(MATERIAL FOR THIS EXERCISE)

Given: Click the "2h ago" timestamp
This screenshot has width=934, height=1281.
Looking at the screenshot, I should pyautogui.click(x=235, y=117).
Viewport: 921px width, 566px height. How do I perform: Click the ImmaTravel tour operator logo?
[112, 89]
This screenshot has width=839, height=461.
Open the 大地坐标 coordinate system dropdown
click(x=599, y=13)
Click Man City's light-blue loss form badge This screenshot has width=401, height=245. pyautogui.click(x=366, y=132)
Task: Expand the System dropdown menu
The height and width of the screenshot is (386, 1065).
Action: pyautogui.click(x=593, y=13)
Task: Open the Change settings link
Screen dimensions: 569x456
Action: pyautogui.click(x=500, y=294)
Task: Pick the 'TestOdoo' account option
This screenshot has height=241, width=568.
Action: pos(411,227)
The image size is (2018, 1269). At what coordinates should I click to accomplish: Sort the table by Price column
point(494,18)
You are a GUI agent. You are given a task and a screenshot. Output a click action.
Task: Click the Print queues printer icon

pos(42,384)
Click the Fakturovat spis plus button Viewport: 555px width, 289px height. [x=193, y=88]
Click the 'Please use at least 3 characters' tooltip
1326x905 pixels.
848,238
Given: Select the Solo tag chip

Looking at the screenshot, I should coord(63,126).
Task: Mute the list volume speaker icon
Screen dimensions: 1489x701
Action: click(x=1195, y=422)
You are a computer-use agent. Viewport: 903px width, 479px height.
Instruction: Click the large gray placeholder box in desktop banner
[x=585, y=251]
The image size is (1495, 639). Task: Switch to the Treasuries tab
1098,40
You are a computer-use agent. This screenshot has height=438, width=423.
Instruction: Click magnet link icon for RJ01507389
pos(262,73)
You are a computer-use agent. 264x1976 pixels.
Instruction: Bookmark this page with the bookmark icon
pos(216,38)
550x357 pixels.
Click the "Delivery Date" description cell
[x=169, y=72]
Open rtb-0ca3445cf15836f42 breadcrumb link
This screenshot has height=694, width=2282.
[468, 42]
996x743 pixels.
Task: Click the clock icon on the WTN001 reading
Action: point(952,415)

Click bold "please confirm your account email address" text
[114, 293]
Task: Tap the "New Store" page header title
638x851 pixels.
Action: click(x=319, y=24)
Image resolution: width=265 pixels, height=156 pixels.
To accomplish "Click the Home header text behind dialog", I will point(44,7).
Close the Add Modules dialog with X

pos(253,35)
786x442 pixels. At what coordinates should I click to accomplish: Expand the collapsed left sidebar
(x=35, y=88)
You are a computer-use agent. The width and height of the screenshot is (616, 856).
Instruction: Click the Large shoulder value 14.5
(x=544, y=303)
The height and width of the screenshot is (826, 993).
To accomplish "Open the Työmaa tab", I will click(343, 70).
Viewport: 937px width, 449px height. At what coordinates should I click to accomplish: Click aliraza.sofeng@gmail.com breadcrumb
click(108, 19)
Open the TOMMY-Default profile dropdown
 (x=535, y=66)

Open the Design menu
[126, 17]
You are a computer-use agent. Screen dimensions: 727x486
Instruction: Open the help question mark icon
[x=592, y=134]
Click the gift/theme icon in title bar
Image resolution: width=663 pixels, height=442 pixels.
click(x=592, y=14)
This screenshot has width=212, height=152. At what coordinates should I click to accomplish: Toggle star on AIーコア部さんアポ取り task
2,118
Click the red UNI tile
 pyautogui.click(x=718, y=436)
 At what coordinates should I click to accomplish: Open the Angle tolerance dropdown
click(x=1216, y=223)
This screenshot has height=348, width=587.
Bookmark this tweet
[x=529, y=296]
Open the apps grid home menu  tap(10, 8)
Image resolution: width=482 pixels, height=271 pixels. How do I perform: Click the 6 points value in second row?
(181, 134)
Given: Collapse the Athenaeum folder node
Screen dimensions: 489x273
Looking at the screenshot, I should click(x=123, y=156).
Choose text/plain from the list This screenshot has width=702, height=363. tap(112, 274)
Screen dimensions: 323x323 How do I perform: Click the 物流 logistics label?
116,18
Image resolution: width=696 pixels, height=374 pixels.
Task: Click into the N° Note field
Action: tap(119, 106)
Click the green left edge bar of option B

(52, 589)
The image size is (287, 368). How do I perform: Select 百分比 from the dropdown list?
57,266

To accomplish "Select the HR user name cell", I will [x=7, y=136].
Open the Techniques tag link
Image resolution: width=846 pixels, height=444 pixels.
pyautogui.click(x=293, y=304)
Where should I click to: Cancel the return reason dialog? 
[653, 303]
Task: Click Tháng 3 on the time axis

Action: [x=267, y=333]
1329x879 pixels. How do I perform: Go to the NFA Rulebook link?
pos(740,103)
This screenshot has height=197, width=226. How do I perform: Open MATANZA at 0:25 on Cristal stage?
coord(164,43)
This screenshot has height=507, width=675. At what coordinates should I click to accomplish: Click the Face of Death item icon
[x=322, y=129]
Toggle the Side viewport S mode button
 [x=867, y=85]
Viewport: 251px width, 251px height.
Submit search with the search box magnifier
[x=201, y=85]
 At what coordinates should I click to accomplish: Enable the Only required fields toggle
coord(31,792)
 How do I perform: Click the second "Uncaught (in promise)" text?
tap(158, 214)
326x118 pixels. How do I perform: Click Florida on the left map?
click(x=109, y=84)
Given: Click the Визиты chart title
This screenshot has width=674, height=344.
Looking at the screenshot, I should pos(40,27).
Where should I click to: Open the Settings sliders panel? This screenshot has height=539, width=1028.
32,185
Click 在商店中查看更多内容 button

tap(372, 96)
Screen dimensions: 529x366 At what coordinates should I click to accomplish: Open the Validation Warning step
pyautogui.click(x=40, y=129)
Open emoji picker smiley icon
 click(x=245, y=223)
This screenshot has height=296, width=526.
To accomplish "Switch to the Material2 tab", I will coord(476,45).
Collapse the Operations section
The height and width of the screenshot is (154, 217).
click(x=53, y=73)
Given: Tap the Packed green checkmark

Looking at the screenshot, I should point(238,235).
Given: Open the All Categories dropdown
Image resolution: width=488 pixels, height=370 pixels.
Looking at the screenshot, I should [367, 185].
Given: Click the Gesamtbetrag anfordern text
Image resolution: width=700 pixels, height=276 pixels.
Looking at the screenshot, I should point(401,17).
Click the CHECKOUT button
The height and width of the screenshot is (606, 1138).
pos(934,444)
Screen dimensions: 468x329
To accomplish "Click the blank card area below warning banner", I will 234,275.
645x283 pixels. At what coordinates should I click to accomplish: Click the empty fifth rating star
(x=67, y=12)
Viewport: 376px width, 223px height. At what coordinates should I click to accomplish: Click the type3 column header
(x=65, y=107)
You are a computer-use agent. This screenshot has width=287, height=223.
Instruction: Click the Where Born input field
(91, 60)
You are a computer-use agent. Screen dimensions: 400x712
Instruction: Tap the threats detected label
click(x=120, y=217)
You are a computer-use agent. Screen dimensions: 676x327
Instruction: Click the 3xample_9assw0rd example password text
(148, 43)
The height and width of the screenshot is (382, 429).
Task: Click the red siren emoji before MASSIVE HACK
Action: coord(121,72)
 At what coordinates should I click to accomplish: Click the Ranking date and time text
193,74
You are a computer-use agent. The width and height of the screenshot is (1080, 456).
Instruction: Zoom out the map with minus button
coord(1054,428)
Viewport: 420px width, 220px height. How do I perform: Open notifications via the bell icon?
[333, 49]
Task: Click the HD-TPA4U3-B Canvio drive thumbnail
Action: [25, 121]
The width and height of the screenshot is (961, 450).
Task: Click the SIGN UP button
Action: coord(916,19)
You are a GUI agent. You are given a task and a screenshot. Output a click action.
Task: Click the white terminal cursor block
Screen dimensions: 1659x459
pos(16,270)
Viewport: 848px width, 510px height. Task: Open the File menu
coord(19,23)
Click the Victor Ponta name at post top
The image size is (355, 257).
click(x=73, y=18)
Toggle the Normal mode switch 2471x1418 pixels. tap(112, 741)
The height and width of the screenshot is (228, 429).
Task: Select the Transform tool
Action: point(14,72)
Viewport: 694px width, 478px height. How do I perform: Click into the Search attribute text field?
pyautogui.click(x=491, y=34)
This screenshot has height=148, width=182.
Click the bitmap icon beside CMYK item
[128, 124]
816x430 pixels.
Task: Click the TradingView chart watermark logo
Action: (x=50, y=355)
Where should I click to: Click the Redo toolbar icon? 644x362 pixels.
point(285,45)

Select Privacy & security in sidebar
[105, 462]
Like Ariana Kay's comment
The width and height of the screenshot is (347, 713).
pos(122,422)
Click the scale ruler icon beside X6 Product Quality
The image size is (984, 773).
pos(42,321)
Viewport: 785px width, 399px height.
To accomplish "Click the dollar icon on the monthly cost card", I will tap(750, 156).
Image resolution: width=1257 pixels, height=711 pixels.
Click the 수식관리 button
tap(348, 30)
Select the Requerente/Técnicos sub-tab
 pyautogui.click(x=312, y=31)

(End MATERIAL FOR THIS EXERCISE)

=== WHAT YOU ARE ASKED TO DO ===
Pick each line holding the word "name" out of the data and copy it.

=== COMPLETED EXERCISE ===
To accomplish "Select the HR user name cell", I will [x=7, y=136].
Click the Victor Ponta name at post top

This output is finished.